Amid gloomy economic data, hunger tightens grip on area

Tuesday’s disheartening report from the Ohio Department of Job and Family Services showing already high unemployment rates in Youngstown and the Mahoning Valley climbing even higher reinforce many other signs our region continues to lag in the economic recovery elsewhere in the state and nation.

Just take a passing glance at the Valley’s 6.5 percent jobless rate last month (up from 6.1 percent in August 2016) or Youngstown’s 8.6 percent rate (up from 7.9 percent a year earlier), and one can readily see that we’re moving in the wrong direction from state and national unemployment levels of 5.4 percent and 4.4 percent respectively.

A wide strata of other data also underscore the Valley’s portrait of above-average hardship. A comprehensive study on poverty in the Buckeye State, released earlier this year by the Ohio Development Services Agency, gave Youngstown the ignominious distinction of a 38.3 percent poverty rate, the highest among the top 10 most populous urban centers in the state.

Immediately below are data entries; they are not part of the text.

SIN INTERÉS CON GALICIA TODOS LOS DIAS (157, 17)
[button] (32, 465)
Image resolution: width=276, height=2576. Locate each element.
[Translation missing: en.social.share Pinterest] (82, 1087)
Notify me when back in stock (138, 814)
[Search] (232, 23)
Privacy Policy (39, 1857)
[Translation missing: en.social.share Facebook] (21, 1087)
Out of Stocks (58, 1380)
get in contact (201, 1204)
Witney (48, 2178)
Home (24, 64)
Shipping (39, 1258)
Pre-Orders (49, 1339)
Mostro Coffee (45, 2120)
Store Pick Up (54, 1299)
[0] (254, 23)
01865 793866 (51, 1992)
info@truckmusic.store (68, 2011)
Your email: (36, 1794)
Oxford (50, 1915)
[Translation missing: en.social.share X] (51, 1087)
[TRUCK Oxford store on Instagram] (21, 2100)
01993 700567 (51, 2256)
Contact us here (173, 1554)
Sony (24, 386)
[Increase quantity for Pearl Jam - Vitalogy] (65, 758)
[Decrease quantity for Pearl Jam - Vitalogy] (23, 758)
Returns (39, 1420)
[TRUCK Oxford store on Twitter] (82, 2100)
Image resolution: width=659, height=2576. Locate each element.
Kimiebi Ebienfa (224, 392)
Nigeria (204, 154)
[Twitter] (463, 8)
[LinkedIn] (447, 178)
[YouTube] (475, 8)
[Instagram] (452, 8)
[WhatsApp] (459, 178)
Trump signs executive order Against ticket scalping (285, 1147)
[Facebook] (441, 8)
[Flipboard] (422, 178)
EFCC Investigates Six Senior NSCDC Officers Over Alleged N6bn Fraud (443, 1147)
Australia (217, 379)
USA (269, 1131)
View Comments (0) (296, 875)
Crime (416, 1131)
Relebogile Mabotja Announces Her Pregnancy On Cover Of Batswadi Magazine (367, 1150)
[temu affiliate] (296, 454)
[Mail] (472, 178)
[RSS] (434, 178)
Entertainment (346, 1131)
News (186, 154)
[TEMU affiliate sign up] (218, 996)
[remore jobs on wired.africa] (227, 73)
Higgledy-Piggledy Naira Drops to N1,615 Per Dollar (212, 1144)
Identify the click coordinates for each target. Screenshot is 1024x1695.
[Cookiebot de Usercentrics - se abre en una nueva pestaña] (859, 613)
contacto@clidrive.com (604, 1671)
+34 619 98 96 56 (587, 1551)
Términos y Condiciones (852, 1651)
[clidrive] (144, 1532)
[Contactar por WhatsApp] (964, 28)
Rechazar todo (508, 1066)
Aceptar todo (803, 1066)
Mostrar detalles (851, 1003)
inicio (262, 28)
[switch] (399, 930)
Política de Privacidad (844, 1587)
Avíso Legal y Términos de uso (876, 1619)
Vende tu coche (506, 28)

Collectively, these and other findings are troubling. But even more troubling are the hurting human faces behind those stark and impersonal numbers. For many of them, high rates of joblessness and poverty translate into growing pangs of hunger.

In the tri-county area, more than 87,000 people struggle with hunger and food insecurity and many may not know where they will find their next meal, according to the Second Harvest Food Bank of the Mahoning Valley. That number includes 1 in 4 children.

Second Harvest and its 153 member agencies in the Valley remain stuck in overdrive to adequately respond to the needs. Throughout September, the food bank is focusing on restocking supplies, refilling its shelves and replenishing its treasury in a nationwide campaign known as Hunger Action Month.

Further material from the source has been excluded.